From 5521de7dddd211e3a9403d7bde0b614fd0936ac6 Mon Sep 17 00:00:00 2001
From: Ira Weiny <ira.weiny@intel.com>
Date: Sun, 23 Oct 2022 21:34:52 -0700
Subject: [PATCH 61/66] mm/userfaultfd: replace kmap/kmap_atomic() with
 kmap_local_page()

kmap() and kmap_atomic() are being deprecated in favor of
kmap_local_page() which is appropriate for any thread local context.[1]

A recent locking bug report with userfaultfd showed that the conversion of
the kmap_atomic()'s in those code flows requires care with regard to the
prevention of deadlock.[2]

git archaeology implied that the recursion may not be an actual bug.[3]
However, depending on the implementation of the mmap_lock and the
condition of the call there may still be a deadlock.[4] So this is not
purely a lockdep issue.  Considering a single threaded call stack there
are 3 options.

	1) Different mm's are in play (no issue)
	2) Readlock implementation is recursive and same mm is in play
	   (no issue)
	3) Readlock implementation is _not_ recursive (issue)

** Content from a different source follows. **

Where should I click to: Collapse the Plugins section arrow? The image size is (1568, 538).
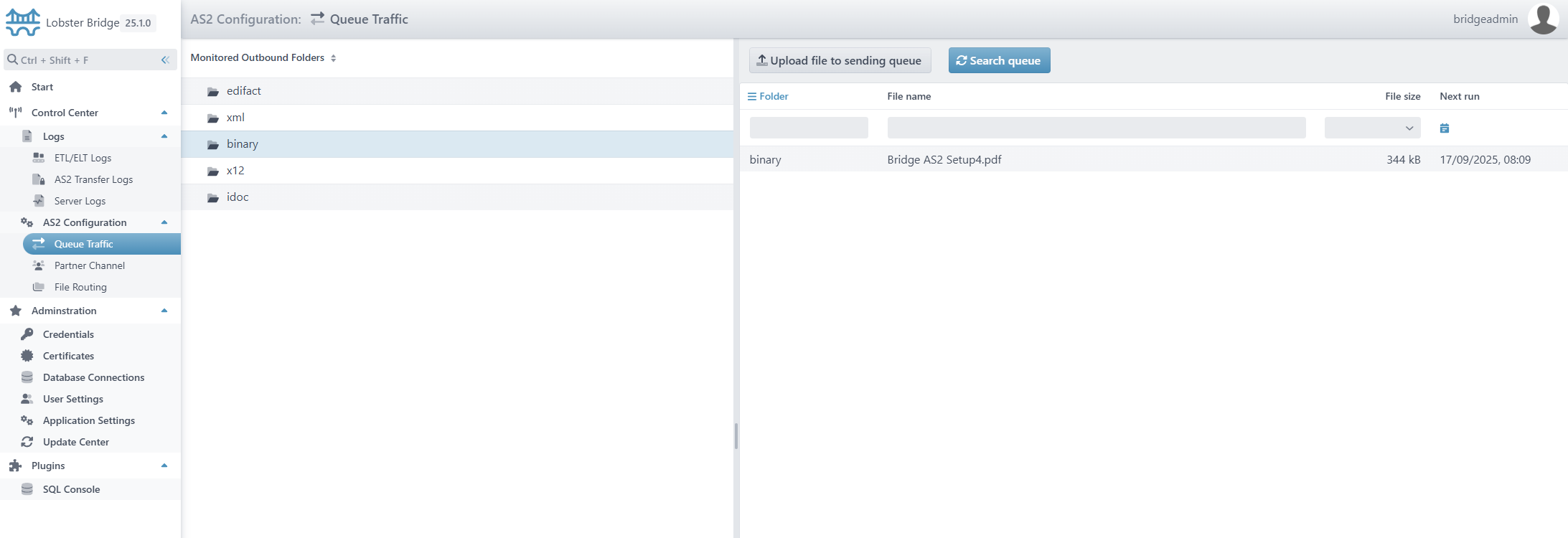tap(164, 466)
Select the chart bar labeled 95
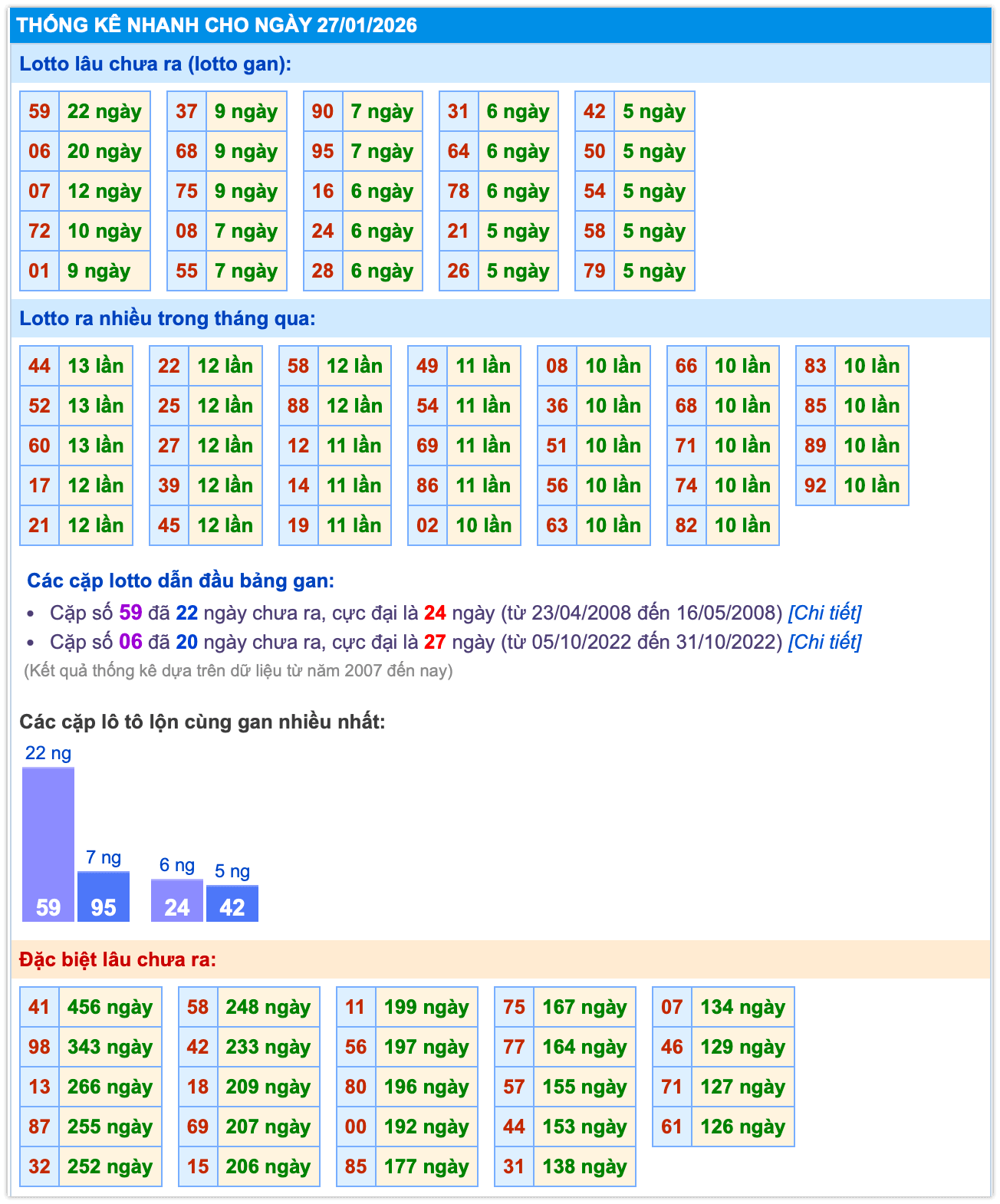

The mmap_lock is recursive so with a single thread there is no issue.

However, Matthew pointed out a deadlock scenario when you consider
additional process' and threads thusly.

"The readlock implementation is only recursive if nobody else has taken a
write lock.  If you have a multithreaded process, one of the other threads
can call mmap() and that will prevent recursion (due to fairness).  Even
if it's a different process that you're trying to acquire the mmap read
lock on, you can still get into a deadly embrace.  eg:

process A thread 1 takes read lock on own mmap_lock
process A thread 2 calls mmap, blocks taking write lock
process B thread 1 takes page fault, read lock on own mmap lock
process B thread 2 calls mmap, blocks taking write lock
process A thread 1 blocks taking read lock on process B
process B thread 1 blocks taking read lock on process A

Now all four threads are blocked waiting for each other."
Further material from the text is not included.